This section focuses on defense mechanisms against the attacks discussed earlier. These mechanisms are divided into two stages.

In the first stage, a DRL-based DDQN detector is employed. The detector is constructed using various neural network architectures, including FFNN, CNN, and GRU. It is trained using the initial subset of the dataset discussed in Section IV-C, allowing it to learn and identify patterns indicative of electricity theft cyber-attacks. It serves as a defense mechanism against evasion attacks, considering that the attacker might exploit adversarial evasion samples generated by either DRL-based or FGSM-based attack models to launch evasion attacks against the detector. The first stage of defense is described in steps 5 and 6 in FIGURE 4.

In the second stage of defense, evasion samples play a crucial role in the subsequent process known as adversarial training [58], [59]. This training significantly boosts a model’s resilience against evasion attacks by enhancing its ability to detect alterations in input data, resulting in improved differentiation between benign and malicious samples. This heightened sensitivity empowers models to make accurate judgments even when facing adversarial variations, thereby reducing the effectiveness of evasion attacks. The primary goal of this training process is to ‘harden’ and reinforce the detector’s defenses, making it more robust and resilient against future attacks. Leveraging the recorded evasion samples, the detector undergoes retraining, reinforcing its ability to identify and respond effectively to adversarial evasion attempts. Within the context of reinforcement learning (RL), adversarial training drives the RL agent to explore and adapt its policy to accommodate unexpected consumption patterns or attack tactics. Through intentional exposure to adversarial influences during training, the agent acquires the ability to make decisions that extend beyond routine situations, displaying resilience against variations and disruptions. Consequently, the agent enhances its capability to consider a wide range of scenarios and actions, enabling well-informed decisions even when confronting perturbed or adversarial observations.

→ REQUIRED TASK A
In the passage above on defense mechanisms, rewrite the paragraph that begins "In the first stage" as a short bulleted list that keeps its main facts.
→ REQUIRED TASK B
According to the passage above on defense mechanisms, which neural network architectures are used to build the detector in the first stage?

→ SOURCE DATA
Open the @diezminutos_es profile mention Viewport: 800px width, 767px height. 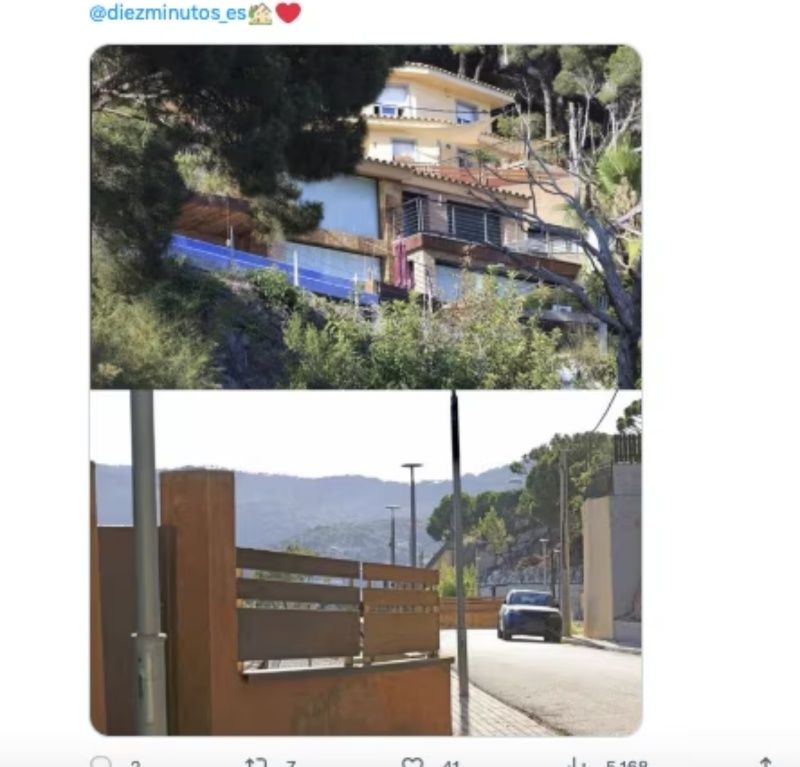pos(168,13)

→ FULL OUTPUT A
- The first stage uses a DRL-based DDQN detector.
- The detector is built with several neural network architectures: FFNN, CNN, and GRU.
- It is trained on the initial subset of the dataset from Section IV-C, so it learns patterns that point to electricity theft cyber-attacks.
- It defends against evasion attacks, where an attacker may use adversarial evasion samples made by DRL-based or FGSM-based attack models.
- This stage matches steps 5 and 6 in FIGURE 4.

→ FULL OUTPUT B
FFNN, CNN, and GRU.